1977’s Grand Illusion was the first to fully spotlight the trademark elements of both Dennis DeYoung and relative newcomer Tommy Shaw, and already you could see where Styx would eventually come to a fork in the proverbial road musically.

Tracks like “Miss America” were brawny, six-string rockers — it still sounds like a clinched fist of bravado on this new concert film from Eagle Vision — while “Fooling Yourself,” though it shied away from the concept with its high harmonies and acoustic guitar, amounted to a kind of nascent arena rock. Yet you also had the title track and the opening stanzas of “Come Sail Away,” Styx’s second Top 10 hit, which became showcases for DeYoung’s preening Broadway affectations. At the time, this seemed like the kind of creative tension that might keep the band working at a high level. In truth, the center could not hold.

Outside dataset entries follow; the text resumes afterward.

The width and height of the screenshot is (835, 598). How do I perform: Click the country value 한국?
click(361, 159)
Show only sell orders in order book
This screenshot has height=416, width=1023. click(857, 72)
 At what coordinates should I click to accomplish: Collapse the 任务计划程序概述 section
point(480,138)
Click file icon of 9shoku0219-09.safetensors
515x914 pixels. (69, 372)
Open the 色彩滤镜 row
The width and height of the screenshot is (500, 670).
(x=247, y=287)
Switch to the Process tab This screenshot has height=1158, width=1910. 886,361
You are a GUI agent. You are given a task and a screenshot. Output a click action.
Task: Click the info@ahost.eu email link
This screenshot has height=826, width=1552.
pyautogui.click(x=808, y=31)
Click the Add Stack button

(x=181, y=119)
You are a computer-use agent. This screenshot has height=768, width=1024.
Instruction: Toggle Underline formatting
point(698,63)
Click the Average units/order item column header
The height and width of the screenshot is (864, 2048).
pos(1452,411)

But, that’s getting ahead of ourselves. Next would come a concept album in 1978’s Pieces of Eight that, whatever its conceptual pretensions, only underscored the widening gap between the camp now led by Shaw and original co-founding guitarist James “J.Y.” Young on one side, and DeYoung on the other. You’ve got Shaw fighting against “impossible odds” as the title character in “Blue Collar Man (Long Nights),” while DeYoung saunters about in “Lords of the Ring,” writing: “And now the message is clear/For I became a lord this year.”

[SOMETHING ELSE! REWIND: There’s a world-weary melancholy to Styx’s 2011 track “Difference in the World” that didn’t exist in Tommy Shaw’s “Renegade” days. It’s a rousing and complex return to form.]

Pieces of Eight was an album more in keeping, on its surface, with earlier progressive-rock excursions in 1973-74 like The Serpent Is Rising and Man of Miracles, but there’s no going back there. The addition of Shaw, a hard-rocking everyman, before 1976’s Crystal Ball had forever shifted the band’s dynamic toward Young’s clear penchant for straight-ahead rock. Of course, it would take the disastrously overwrought robot operetta Kilroy Was Here in 1983 to finally tear the band at its ever-deepening fissures, but you can hear the first cracks forming on these two albums.

Fast forward almost 25 years, and DeYoung is long gone. In his place is an amiable sound-alike in Lawrence Gowan who has all of the vocal chops, but apparently a much better working relationship within the band dynamic. He’s been with Styx since 1999, becoming part of the longest-running lineup in the group’s lengthy history.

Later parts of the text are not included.